TASK DIRECTIONS: Scan the material for the word "computer" and return every matching line.

DATASET CONTENT:
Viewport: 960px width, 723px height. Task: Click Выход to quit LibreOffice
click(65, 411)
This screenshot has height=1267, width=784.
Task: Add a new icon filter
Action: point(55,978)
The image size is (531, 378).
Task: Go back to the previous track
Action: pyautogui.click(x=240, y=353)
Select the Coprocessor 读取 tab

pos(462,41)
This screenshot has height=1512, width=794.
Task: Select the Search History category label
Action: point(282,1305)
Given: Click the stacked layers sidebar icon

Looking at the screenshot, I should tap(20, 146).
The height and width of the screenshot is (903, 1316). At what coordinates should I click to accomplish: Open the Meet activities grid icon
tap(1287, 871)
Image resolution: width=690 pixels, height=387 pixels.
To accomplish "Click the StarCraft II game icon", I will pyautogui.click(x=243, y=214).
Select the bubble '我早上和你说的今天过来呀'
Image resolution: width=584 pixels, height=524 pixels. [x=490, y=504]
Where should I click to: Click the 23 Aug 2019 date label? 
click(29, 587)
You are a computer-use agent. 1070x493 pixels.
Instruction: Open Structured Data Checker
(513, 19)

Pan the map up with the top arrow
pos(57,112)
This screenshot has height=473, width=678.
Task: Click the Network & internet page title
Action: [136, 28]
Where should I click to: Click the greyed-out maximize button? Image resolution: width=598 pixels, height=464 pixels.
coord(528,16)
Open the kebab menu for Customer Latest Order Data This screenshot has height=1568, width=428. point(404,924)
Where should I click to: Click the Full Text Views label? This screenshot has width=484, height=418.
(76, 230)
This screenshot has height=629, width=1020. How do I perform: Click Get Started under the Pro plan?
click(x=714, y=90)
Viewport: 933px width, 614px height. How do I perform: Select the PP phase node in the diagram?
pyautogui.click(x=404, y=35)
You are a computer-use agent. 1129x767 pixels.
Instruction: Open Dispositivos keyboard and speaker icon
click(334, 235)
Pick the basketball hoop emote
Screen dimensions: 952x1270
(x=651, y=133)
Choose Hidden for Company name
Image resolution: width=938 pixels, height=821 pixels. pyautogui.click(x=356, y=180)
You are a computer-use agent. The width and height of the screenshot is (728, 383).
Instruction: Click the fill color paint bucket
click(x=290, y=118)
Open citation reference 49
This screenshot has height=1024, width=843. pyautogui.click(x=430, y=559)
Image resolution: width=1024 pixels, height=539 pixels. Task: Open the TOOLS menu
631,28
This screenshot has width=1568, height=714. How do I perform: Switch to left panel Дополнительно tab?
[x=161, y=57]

EXPECTED ANSWER:
You are a computer-use agent. 1070x493 pixels.
You are a computer-use agent. 1129x767 pixels.
You are a computer-use agent. The width and height of the screenshot is (728, 383).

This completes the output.